TASK REQUIREMENTS:
Go through the records below and tally the lines that include "قضایی". Answer with the number only.

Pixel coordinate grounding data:
__________
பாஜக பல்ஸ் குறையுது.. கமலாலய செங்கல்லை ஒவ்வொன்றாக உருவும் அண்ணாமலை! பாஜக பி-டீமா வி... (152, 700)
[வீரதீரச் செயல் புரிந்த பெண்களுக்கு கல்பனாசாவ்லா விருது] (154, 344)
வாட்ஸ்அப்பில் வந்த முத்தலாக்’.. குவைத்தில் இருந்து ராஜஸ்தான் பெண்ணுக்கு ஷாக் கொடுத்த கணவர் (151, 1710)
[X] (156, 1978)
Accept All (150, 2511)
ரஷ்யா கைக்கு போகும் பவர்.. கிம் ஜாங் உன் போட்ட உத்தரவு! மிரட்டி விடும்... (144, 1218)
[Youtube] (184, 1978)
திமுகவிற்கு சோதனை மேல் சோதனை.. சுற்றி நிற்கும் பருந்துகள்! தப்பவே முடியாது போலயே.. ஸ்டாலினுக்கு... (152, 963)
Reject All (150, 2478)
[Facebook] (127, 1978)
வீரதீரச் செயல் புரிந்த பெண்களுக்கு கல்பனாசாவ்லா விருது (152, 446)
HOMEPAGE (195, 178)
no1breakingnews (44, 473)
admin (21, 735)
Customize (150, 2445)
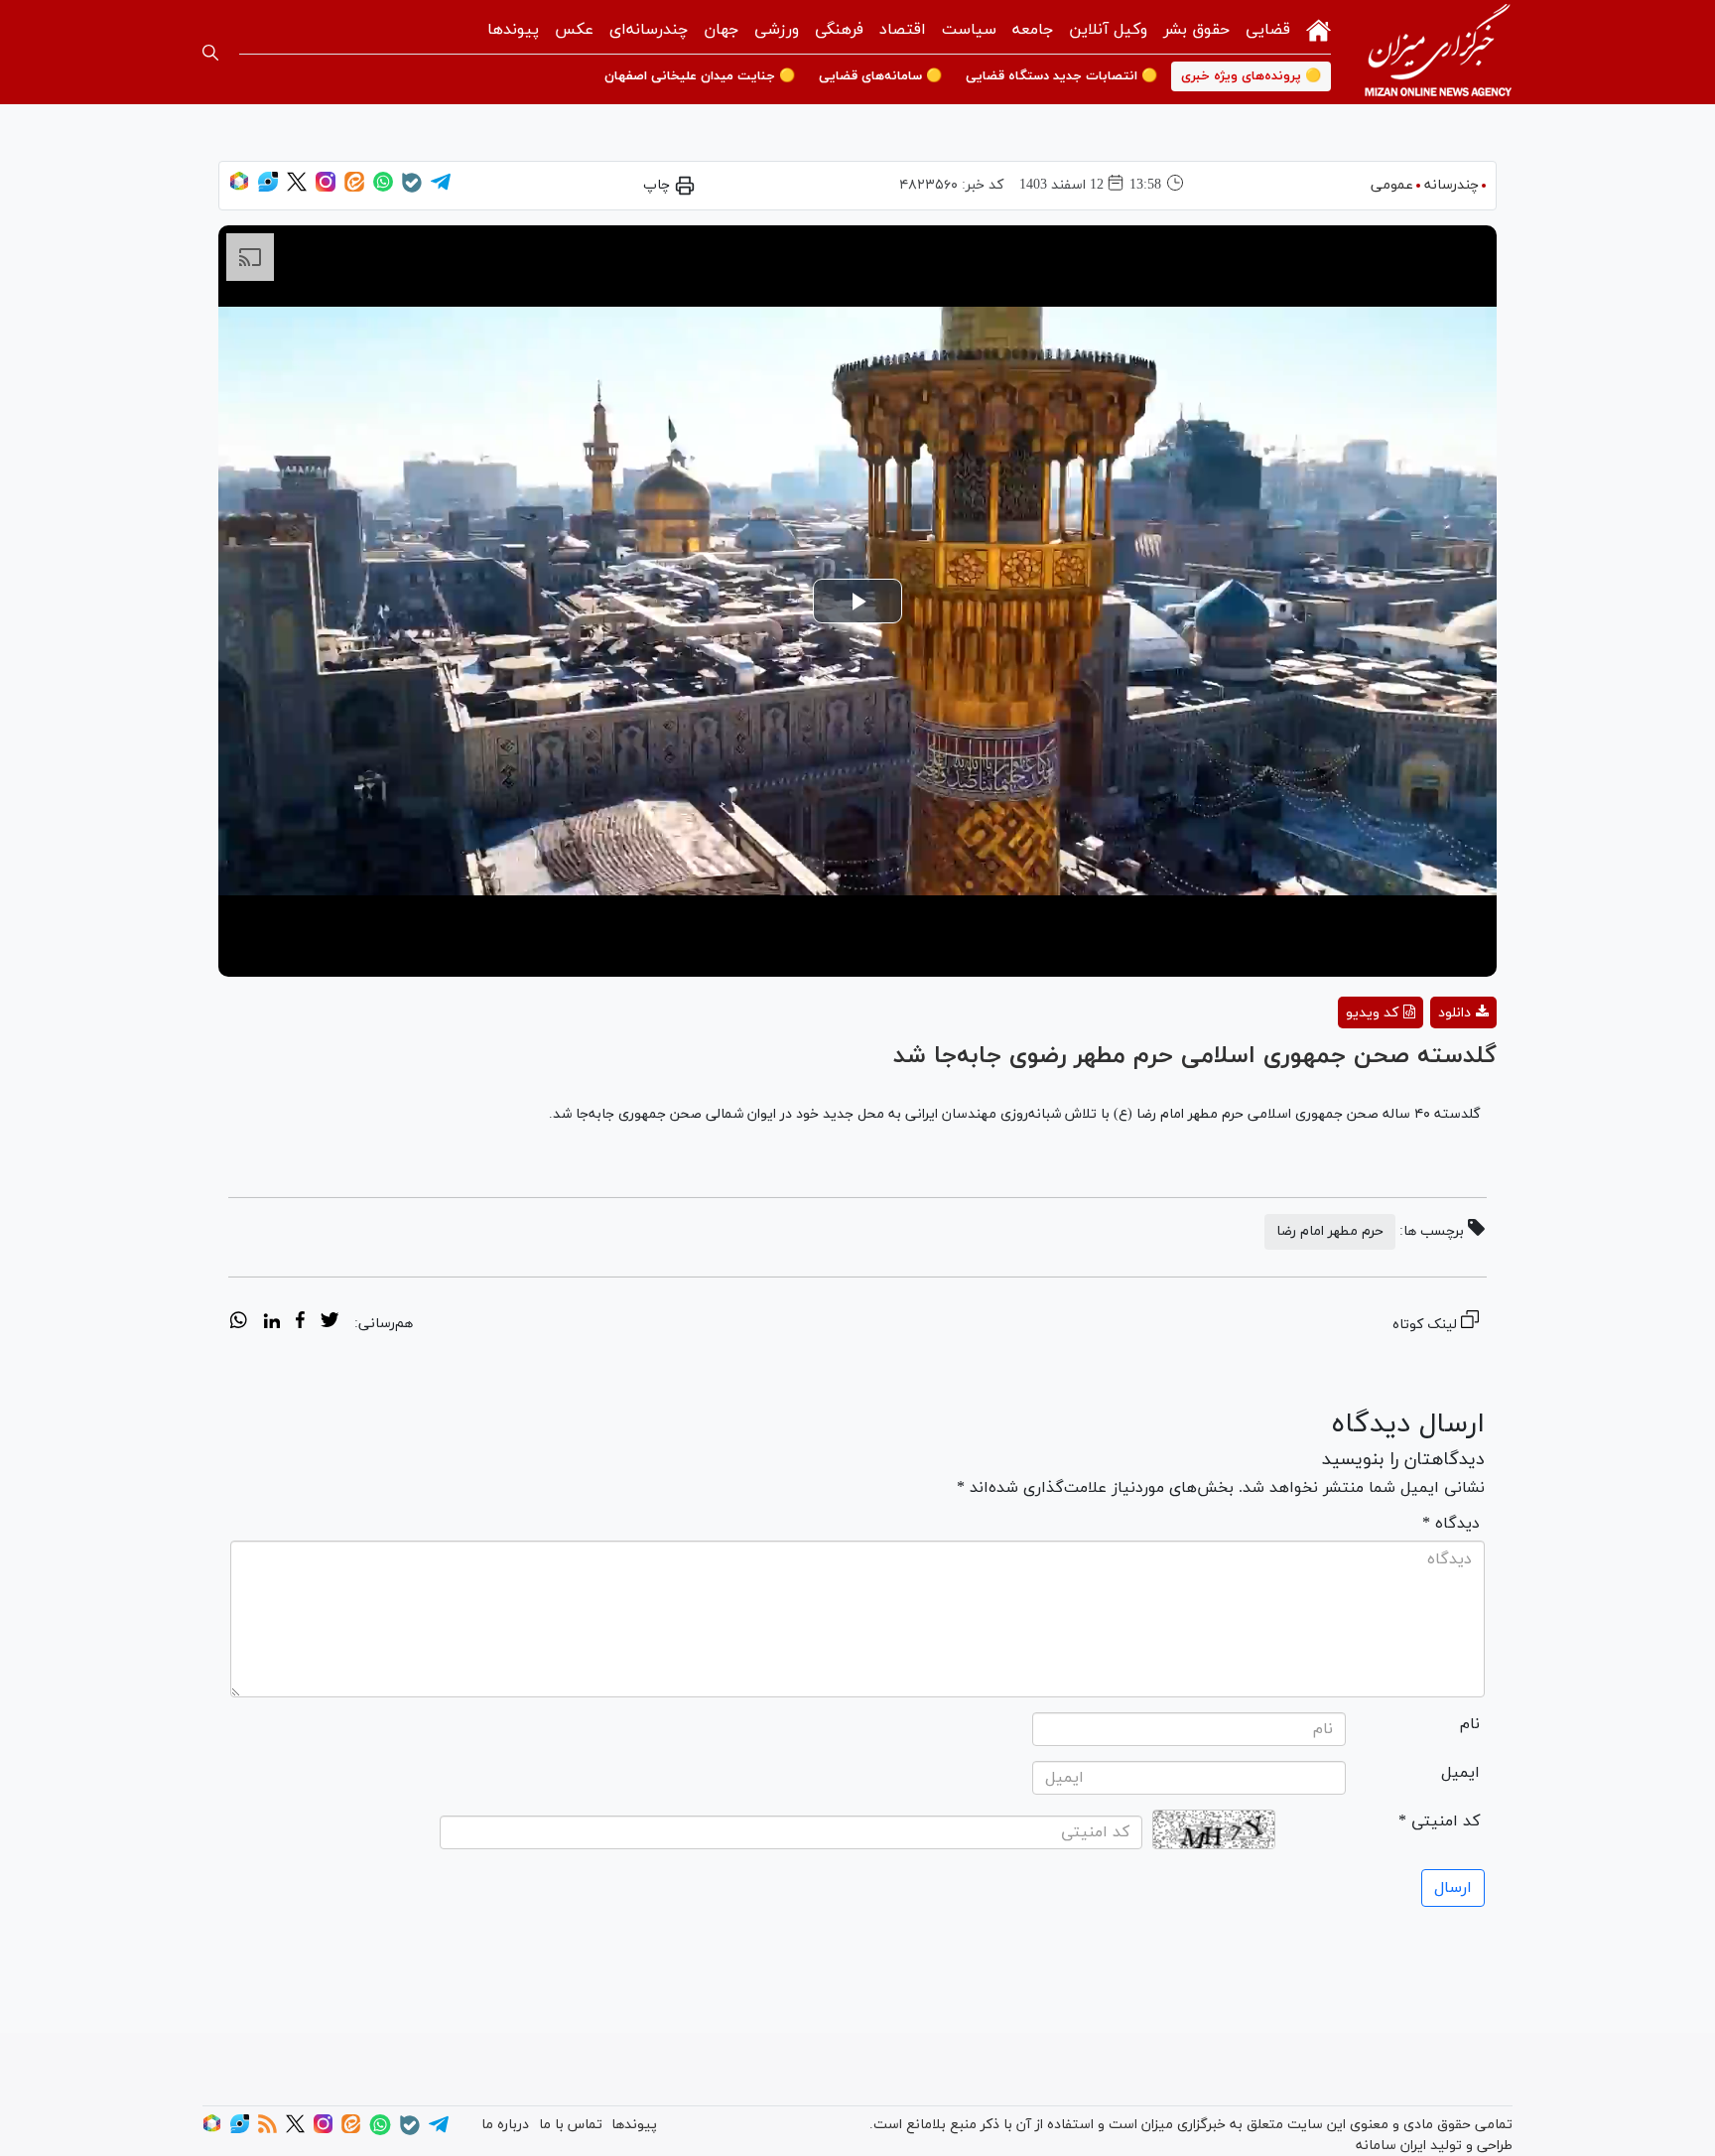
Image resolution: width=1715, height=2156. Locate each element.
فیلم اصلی (1427, 1064)
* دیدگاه (1451, 1524)
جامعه (1032, 30)
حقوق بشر (1196, 30)
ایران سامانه (1391, 2145)
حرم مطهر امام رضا (1330, 1231)
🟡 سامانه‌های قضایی (880, 76)
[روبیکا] (239, 188)
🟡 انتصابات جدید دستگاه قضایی (1061, 76)
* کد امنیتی (1439, 1821)
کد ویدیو (1372, 1013)
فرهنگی (839, 30)
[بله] (412, 189)
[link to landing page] (1438, 52)
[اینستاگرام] (325, 188)
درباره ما (505, 2124)
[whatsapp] (238, 1323)
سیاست (969, 30)
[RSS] (267, 2129)
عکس (574, 30)
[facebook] (300, 1323)
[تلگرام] (441, 188)
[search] (210, 53)
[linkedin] (271, 1323)
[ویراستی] (268, 188)
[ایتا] (354, 188)
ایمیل (1460, 1773)
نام (1470, 1724)
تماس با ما (570, 2124)
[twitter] (329, 1323)
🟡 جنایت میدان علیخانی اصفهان (699, 76)
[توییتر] (297, 188)
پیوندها (513, 30)
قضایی (1268, 30)
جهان (721, 30)
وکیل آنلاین (1108, 30)
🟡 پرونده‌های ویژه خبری (1251, 76)
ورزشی (776, 30)
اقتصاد (902, 30)
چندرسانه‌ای (648, 30)
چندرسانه (1451, 185)
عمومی (1392, 185)
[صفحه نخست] (1318, 28)
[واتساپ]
__________
RESPONSE BOX:
3